U.S. officials said they were determined to find the money needed to complete the clinics, though it was unclear where the funding would come from.
One source, who requested anonymity because the person was not authorized to speak on the topic, said that as many as eight hospital projects might be left unfinished because of rising costs.
Meanwhile, the $18.4 billion Congress set aside for Iraq reconstruction is rapidly running out.
The U.S. is leery about simply turning the incomplete clinics over to the Iraqi government, which has had trouble running electricity and oil projects bequeathed to them by the reconstruction program.

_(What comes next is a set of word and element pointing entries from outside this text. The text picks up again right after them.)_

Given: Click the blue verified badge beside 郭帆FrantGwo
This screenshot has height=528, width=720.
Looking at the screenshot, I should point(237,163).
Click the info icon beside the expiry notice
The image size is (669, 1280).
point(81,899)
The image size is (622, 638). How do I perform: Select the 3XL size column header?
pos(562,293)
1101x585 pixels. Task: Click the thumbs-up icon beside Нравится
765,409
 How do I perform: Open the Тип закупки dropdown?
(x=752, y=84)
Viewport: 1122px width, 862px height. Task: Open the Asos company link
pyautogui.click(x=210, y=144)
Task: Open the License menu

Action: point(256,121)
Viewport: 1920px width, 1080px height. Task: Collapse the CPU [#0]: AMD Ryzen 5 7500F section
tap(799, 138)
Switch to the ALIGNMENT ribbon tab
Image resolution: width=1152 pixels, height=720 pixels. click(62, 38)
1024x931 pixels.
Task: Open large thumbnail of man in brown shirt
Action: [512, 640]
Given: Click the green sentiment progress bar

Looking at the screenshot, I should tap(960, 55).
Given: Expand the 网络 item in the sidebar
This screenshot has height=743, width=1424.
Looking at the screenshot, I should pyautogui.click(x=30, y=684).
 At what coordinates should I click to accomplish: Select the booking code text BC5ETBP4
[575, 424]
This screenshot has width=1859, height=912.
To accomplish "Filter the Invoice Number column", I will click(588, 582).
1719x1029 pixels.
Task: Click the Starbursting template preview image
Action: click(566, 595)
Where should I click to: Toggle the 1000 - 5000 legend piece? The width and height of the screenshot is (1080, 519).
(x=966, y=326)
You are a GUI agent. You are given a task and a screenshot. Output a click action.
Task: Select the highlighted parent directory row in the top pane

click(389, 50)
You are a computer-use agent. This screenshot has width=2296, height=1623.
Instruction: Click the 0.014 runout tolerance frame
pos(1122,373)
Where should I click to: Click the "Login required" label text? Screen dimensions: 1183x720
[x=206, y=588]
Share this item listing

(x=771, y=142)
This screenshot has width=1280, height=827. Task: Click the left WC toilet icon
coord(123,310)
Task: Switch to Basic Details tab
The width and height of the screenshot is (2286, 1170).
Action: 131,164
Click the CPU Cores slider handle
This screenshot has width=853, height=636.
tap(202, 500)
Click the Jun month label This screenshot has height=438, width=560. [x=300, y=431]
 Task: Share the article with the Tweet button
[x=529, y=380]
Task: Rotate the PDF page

“We are not certain of the path to complete the remaining clinics, we should be careful about obligating ourselves to a commitment that may not be feasible,” wrote David Satterfield, deputy director of the Iraq Reconstruction Management Office.
In addition to the health clinic problems, government audits and inspections show that Parsons has had trouble with many of its other tasks.
On seven of 17 security forts built along the Iranian border to help stem the flow of suspected terrorists, the company failed to build a wall around the fort. Beams in the forts were “undersized and under strength,” according to a January report by the inspector general.
A $1.3-million fire station built by Parsons in a town outside Irbil in northern Iraq also has problems, according to a report released Friday. Engineers are not sure whether Ainkawa’s new fire station is structurally sound because of questions about construction quality.
Another problem is medical equipment. Before the clinic contract was canceled, Parsons purchased $70 million of X-ray machines, ultrasounds and incubators for the planned clinics. That equipment will be stored in a warehouse.
The inspector general sent a letter this month warning that the government needed to immediately develop a better plan to monitor the medical equipment, which is considered vulnerable to theft and deterioration.